# This guy has some skill



## Sharp things (Jun 8, 2017)




----------



## AGarcia (Feb 20, 2012)

Yep! But I think I can walk up faster


----------



## #1ORBUST (Sep 13, 2005)

Sharp things said:


>


Omg he's going up hill at 45mph!



AGarcia said:


> Yep! But I think I can walk up faster


Would rather fall then walk crew. Goes for down too.


----------



## av8or (Jun 9, 2013)

they tuk r jorbs..


----------



## Walt (Jan 23, 2004)

You can do a lot of crazy crap if you practice hopping a little (e-bike or not). When it comes right down to it, though, on an actual ride I usually just walk (for 15 seconds) stuff I'd have to hop for 30 seconds to get up. It's not actually that fun after you get the skill figured out, and it takes a ton of effort/energy (probably even moreso on the e-bike, actually). 

Bike trials can be fun in it's own right but it mostly is just dumb when it comes to trail riding unless cleaning tech uphill (Scott Trials!) is your thing. Same goes for doing manuals or any number of other impressive tricks - they are fun to be able to do, but they don't do anything much for you on a normal ride. 

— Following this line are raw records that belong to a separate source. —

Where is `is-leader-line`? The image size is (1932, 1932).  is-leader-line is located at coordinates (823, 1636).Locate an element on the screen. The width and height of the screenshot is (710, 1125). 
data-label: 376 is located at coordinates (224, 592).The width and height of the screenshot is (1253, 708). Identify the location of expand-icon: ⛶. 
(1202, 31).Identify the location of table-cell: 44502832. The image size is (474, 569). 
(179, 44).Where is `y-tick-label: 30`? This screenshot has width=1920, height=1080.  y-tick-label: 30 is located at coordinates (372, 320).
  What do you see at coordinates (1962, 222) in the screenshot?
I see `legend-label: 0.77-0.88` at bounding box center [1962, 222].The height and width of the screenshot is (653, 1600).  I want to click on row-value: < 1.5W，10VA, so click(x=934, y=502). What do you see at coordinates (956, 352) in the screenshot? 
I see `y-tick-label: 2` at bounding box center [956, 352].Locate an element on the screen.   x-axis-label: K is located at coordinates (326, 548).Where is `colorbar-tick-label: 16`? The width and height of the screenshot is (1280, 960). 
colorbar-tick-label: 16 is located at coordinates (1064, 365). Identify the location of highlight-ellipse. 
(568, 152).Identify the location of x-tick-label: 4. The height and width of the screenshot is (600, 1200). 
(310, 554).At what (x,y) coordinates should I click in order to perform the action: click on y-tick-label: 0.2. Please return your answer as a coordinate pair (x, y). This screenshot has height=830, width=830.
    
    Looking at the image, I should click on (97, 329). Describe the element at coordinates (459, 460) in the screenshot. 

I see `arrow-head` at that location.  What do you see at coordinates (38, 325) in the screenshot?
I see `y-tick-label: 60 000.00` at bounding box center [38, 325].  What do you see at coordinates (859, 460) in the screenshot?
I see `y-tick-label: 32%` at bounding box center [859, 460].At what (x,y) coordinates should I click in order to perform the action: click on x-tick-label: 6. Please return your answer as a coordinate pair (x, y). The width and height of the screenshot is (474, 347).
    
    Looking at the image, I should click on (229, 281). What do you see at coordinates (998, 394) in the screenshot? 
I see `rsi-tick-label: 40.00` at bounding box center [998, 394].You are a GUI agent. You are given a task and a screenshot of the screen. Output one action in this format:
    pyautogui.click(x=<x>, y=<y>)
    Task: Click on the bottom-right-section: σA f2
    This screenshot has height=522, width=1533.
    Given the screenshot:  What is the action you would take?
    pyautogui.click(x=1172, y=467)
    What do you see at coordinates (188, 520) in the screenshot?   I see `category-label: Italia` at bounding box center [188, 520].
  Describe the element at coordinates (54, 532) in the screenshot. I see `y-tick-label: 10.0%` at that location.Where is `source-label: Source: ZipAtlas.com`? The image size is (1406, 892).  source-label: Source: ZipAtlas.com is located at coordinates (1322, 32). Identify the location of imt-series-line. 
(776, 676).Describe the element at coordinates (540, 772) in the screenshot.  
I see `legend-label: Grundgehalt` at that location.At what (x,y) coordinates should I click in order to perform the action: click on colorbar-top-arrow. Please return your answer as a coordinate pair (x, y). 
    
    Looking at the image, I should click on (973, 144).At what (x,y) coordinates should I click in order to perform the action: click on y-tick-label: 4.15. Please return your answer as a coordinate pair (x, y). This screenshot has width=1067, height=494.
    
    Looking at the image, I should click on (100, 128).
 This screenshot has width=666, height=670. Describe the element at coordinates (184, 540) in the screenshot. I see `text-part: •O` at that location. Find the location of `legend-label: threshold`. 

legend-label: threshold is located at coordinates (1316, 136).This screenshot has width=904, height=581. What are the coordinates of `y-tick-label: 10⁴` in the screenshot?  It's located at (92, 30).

Check out some unicycle trials videos sometime. When terrain gets gnar enough, the unis actually are better than the bikes.

-Walt


----------



## KiwiPhil (Jun 2, 2008)

Cool video, the guys got excellent balance skills.
Good post ST


----------



## fos'l (May 27, 2009)

Guy has strength too in order to throw a 50 or so pound bike like that around. As far as whether it's worthwhile, one might ask Danny McCaskill (sp?).


----------